## Extrahierter Text
= = =

Karl Marx, Zur Judenfrage, MEW 1, S. 361 – 370
Marx’ Kritik der »sogenannten Menschenrechte«
Bruno Bauer behauptet, dass »der Jude« die »sogenannten Menschenrechte« (Marx) nicht in Empfang nehmen könne. Sein Wesen als Jude zwinge ihn in Absonderung von den anderen Menschen zu leben, was mit den Menschenrechten unvereinbar sei. Marx zieht die Deklaration der Menschenrechte aus ihren Entstehungsländern, Frankreich und den Vereinigten Staaten heran, um diese Behauptung zu prüfen. Er kommt zu dem Ergebnis, dass die Menschenrechte und die Glaubensfreiheit nicht unvereinbar miteinander sind, wie dies Bauer behauptet hatte, sondern, dass vielmehr die Glaubensfreiheit ein Menschenrecht ist. »Das Privilegium des Glaubens ist ein allgemeines Menschenrecht.« (S. 363) Um dies zu belegen zitiert er aus den entsprechenden Verfassungen und Deklarationen.
Im Folgenden untersucht Marx die Menschenrechte (droits de l’homme) und die von ihnen unterschiedenen Staatsbürgerrechte (droits du citoyen). In den Verfassungen wird aus dem Mitglied der bürgerlichen Gesellschaft der »homme«, der »Mensch schlechthin«. Seine Rechte, also des Menschen als Mitglied der bürgerlichen Gesellschaft, werden Menschenrechte genannt. Marx erklärt dies aus dem Verhältnis der bürgerlichen Gesellschaft zum politischen Staat. Die Menschenrechte sind nichts anderes, als die Rechte des Mitglieds der bürgerlichen Gesellschaft, »d.h. des egoistischen, des vom Menschen und vom Gemeinwesen getrennten Menschen.« (S. 364) Um dies zu belegen zieht Marx die »radikalste Konstitution« der französischen Revolution, die Verfassung von 1793 heran. Diese proklamiert »Gleichheit, Freiheit, Sicherheit, Eigentum« als »natürliche und unabdingbare Rechte«.

= = =

## Übungsdaten
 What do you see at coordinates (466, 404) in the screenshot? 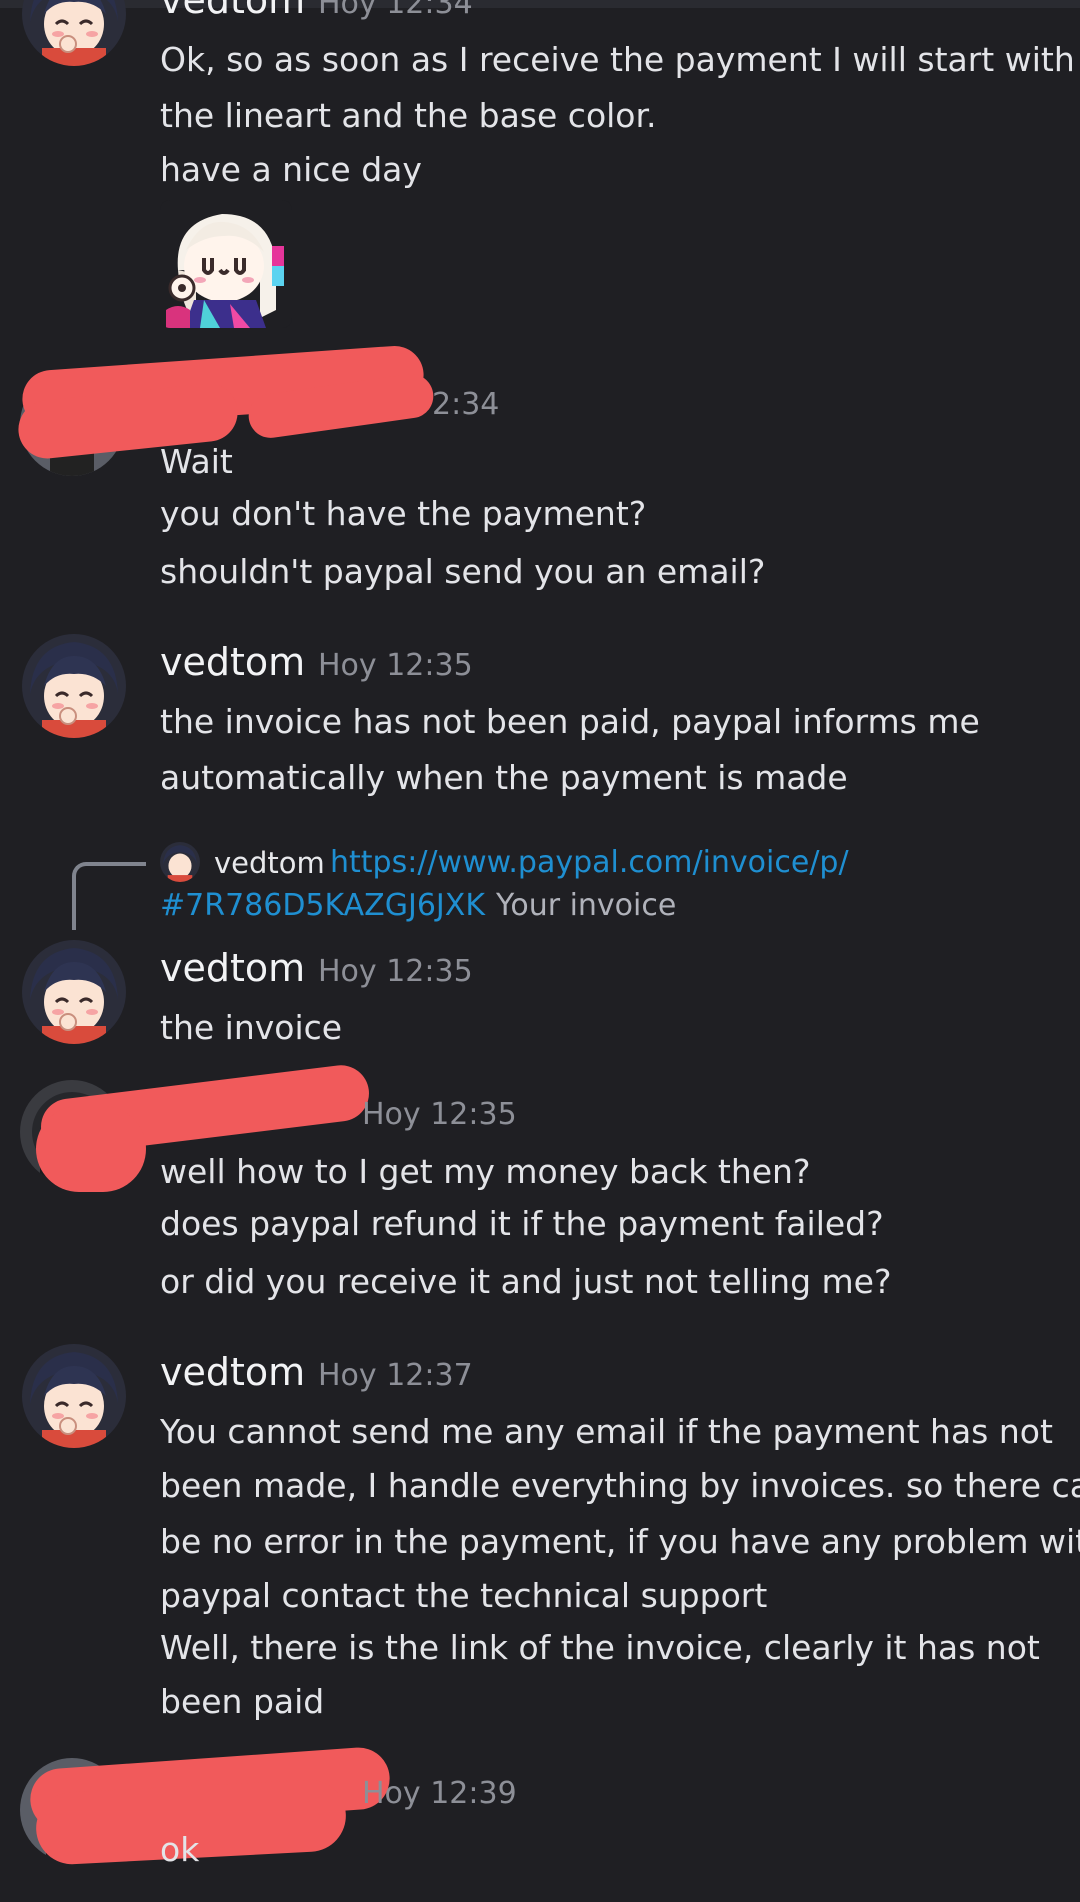
I see `message-timestamp: 2:34` at bounding box center [466, 404].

= = =

## Aufgabe 1
Nenne die Verfassung, die Marx laut dem Text über Marx’ Kritik der Menschenrechte als »radikalste Konstitution« der Französischen Revolution heranzieht.
## Aufgabe 2
Entnimm dem Text über Marx’ Kritik der Menschenrechte wortgetreu die Stelle von „Karl Marx, Zur“ bis einschließlich „Verfassungen und Deklarationen.“.

## Lösung 1
Die Verfassung von 1793.

## Lösung 2
Karl Marx, Zur Judenfrage, MEW 1, S. 361 – 370
Marx’ Kritik der »sogenannten Menschenrechte«
Bruno Bauer behauptet, dass »der Jude« die »sogenannten Menschenrechte« (Marx) nicht in Empfang nehmen könne. Sein Wesen als Jude zwinge ihn in Absonderung von den anderen Menschen zu leben, was mit den Menschenrechten unvereinbar sei. Marx zieht die Deklaration der Menschenrechte aus ihren Entstehungsländern, Frankreich und den Vereinigten Staaten heran, um diese Behauptung zu prüfen. Er kommt zu dem Ergebnis, dass die Menschenrechte und die Glaubensfreiheit nicht unvereinbar miteinander sind, wie dies Bauer behauptet hatte, sondern, dass vielmehr die Glaubensfreiheit ein Menschenrecht ist. »Das Privilegium des Glaubens ist ein allgemeines Menschenrecht.« (S. 363) Um dies zu belegen zitiert er aus den entsprechenden Verfassungen und Deklarationen.